2 Imagery and Theories of Imagery in Cognitive Science

Let us provisionally define mental imagery as quasi-perceptual experience, experience that significantly resembles perceptual experience (in any sense mode), but which occurs in the absence of appropriate external stimuli for the relevant perception (for discussion and defence of this definition see Thomas, 1999b). There are normally important experiential differences between imagery and perception--without them imagery may slide into hallucination--but these need not concern us here; it is the similarities which are definitive.

"Experience", of course, implies consciousness, and this may raise a problem because there are reasons to think that imagery can play a role in cognition even when subjects are not consciously aware of it (Paivio, 1971, 1986; Baars, 1996). However, people often are consciously aware of quasi-perceptual experiences, and it is upon this phenomenological fact that the major cognitive research programs into imagery have been built (Thomas, 1987). I submit that we should think of occurrent mental images as, at the least, potential contents of consciousness (in something like the sense of Searle, 1992), even if it is the case that they may sometimes occur without the subject being explicitly aware of them. Imagery may, conceivably, play an important role in cognition even when people deny consciously experiencing it (Thomas, 1989, 1999b).

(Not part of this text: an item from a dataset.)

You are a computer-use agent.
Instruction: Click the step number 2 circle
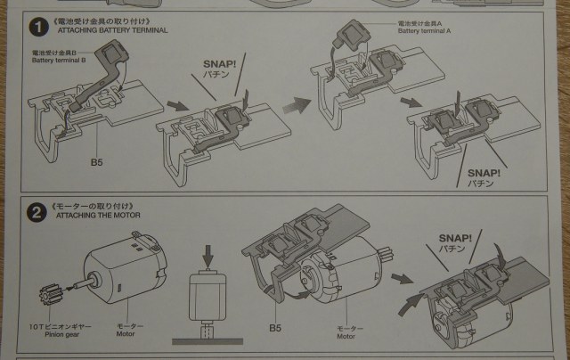[x=37, y=212]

Notoriously, many psychologists of the behaviorist era did deny if not the experience certainly the psychological significance of imagery. However, from the late 1950s interest in imagery gradually increased (Holt, 1964), and from the later 1960s a number of striking, now classic, experimental effects (for reviews see Morris and Hampson, 1983, and Finke, 1989) convinced many of its cognitive significance (Thomas, 1987). Imagery proved to have powerful mnemonic effects (Paivio, 1971, 1986, 1991), and it appeared that an image could be smoothly rotated (Shepard & Metzler, 1971; Shepard & Cooper, 1982), and scanned across (Kosslyn, 1973, 1980). It also appeared that when inspecting their images, subjects could find subjectively large details more quickly than subjectively small ones (Kosslyn, 1975, 1980), and that imagery and perceptual tasks in the same mode would often mutually interfere with one another (Brooks, 1968; Segal, 1971; Craver-Lemley & Reeves, 1992). A theory of the nature of imagery was clearly needed.